Courtesy of BostInno
What’s the first thing you do when you wake up in the morning?
a) Brush your teeth?
b) Wash your face?
c) Visit the john?
d) Check your smartphone?
If your answer is the fourth option (like 95% of us), you’d probably check the time of the day, see if anything interesting was posted on Facebook, tweet (or retweet) something, or Whatsapp your BFF on the other side of the island/continent/globe.
Of course, the more hardcore ones may even snap an Instagram photo (or 3) of your toes, cat, hair or face.
Like it or not, we’re living in the era of Social Ephemera. In this age, every bit adds up to one’s social experience. This can be anything from status updates, check ins, tweets, “likes”, comments, photos, blog posts, to videos.
Serendipity is the name of this game. Life becomes this huge social sport mediated by mobiles, tablets, PCs and the omnipresent omniscient web. We’re checking in, logging in, recording, texting and linking like never before.
Who cares if others are watching? On the contrary, we do care if others are NOT watching.
The action never stops. Like a 7-Eleven, the social web is always close but never closed.
With news-feeds that flow continually like an endless river, our consciousness is continually filled with the minutiae of each other’s lives.
(No wonder sleep is no longer easy for many of us.)

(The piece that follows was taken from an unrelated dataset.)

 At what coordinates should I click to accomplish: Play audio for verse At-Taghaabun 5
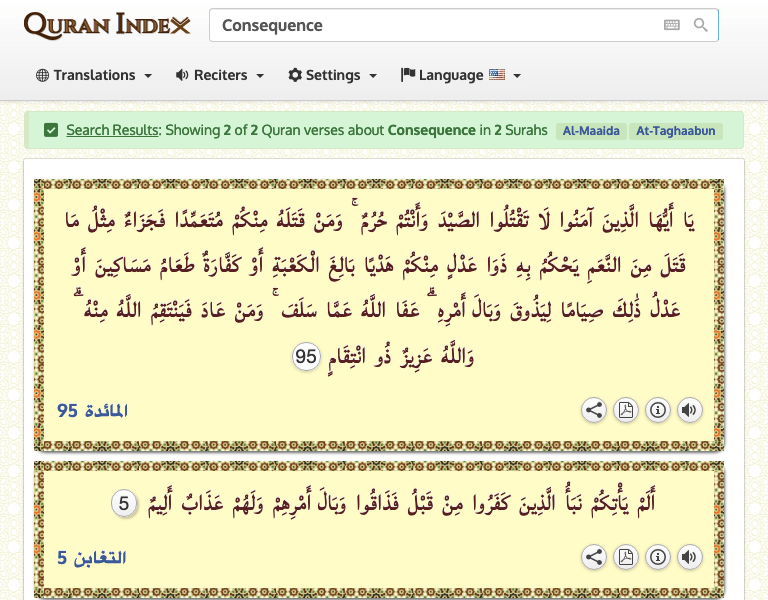point(689,557)
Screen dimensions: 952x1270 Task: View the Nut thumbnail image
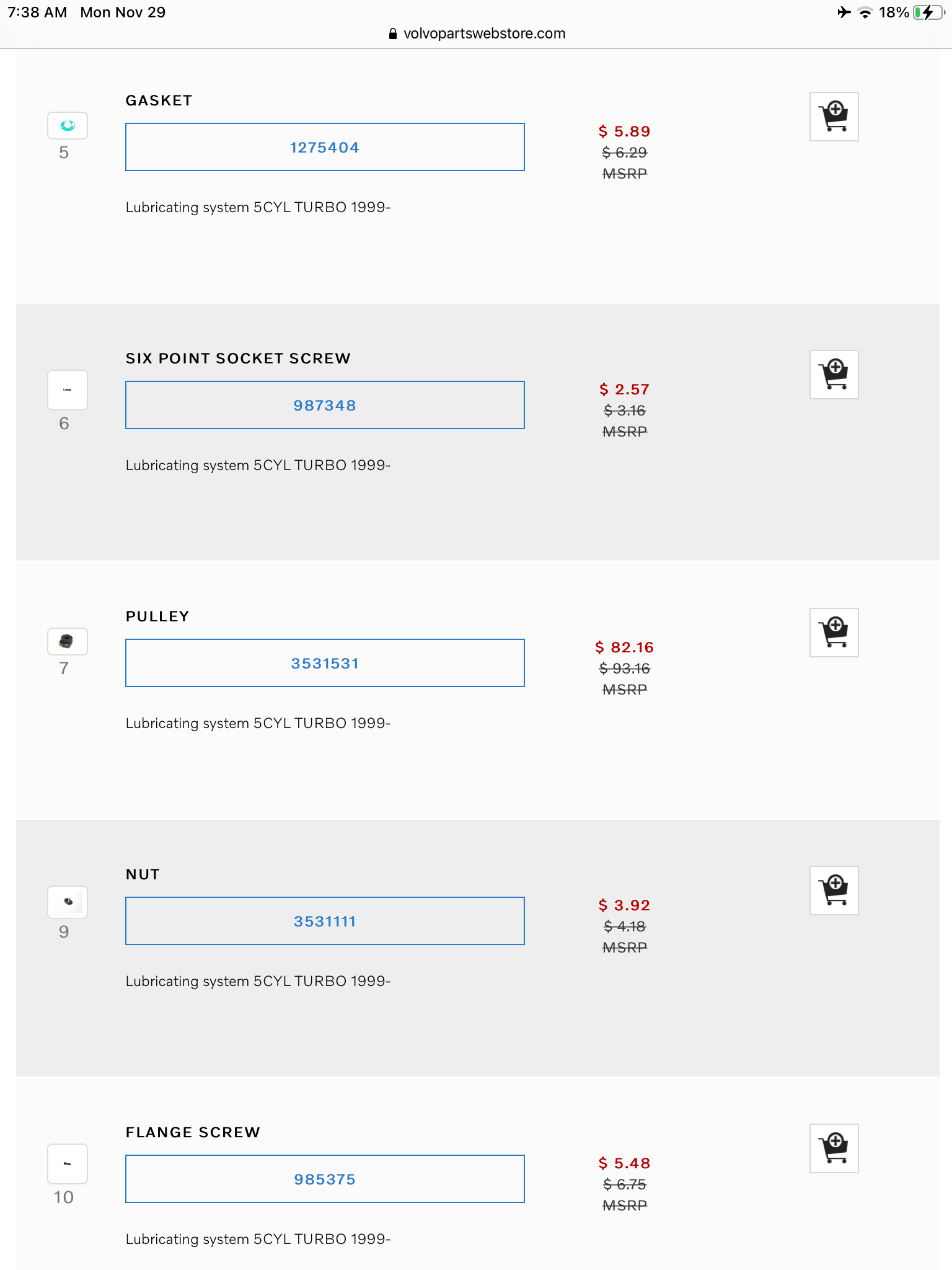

The ubiquitous presence of smartphones and social networks make us ever conscious of what’s happening in the lives of our friends. We’re so finely attuned to every online action made by our friends that we can describe them in amazing detail without having met them once.
In a way, we’re no longer merely consumers of products, services, experiences or information. We’re consumers of each other’s lives.
To adapt, companies need to tap into the flow. They need to listen and plug in to the collective intelligence and emotions of the swarm.
Market research is no longer just recording inputs to a survey or a series of questions. Instead, it is transformed into a lifestyle. With your eyes and ears open, you can monitor the buzz – both online and offline – and amalgamate variable voluminous inputs into coherent current insights.
Branding is no longer just logo revamps, design changes, or textual augmentation. Instead, it is about being relevant to one’s stakeholders right where the action is, weaving one’s wares into compelling content, and being interesting enough to be tweeted, blogged, photographed or shared.
Selling is no longer just organising roadshows, making phone calls or opening retail outlets. Instead, it is about solving problems, being available where needed, and helping others to look, feel, and be good.
In the age of Social Ephemera, grand masterful strokes and big idea campaigns aren’t enough. Rather, companies need to break down the barriers and mingle with their markets. Customer loyalty and affection is built through lots of micro-interactions, each and every day.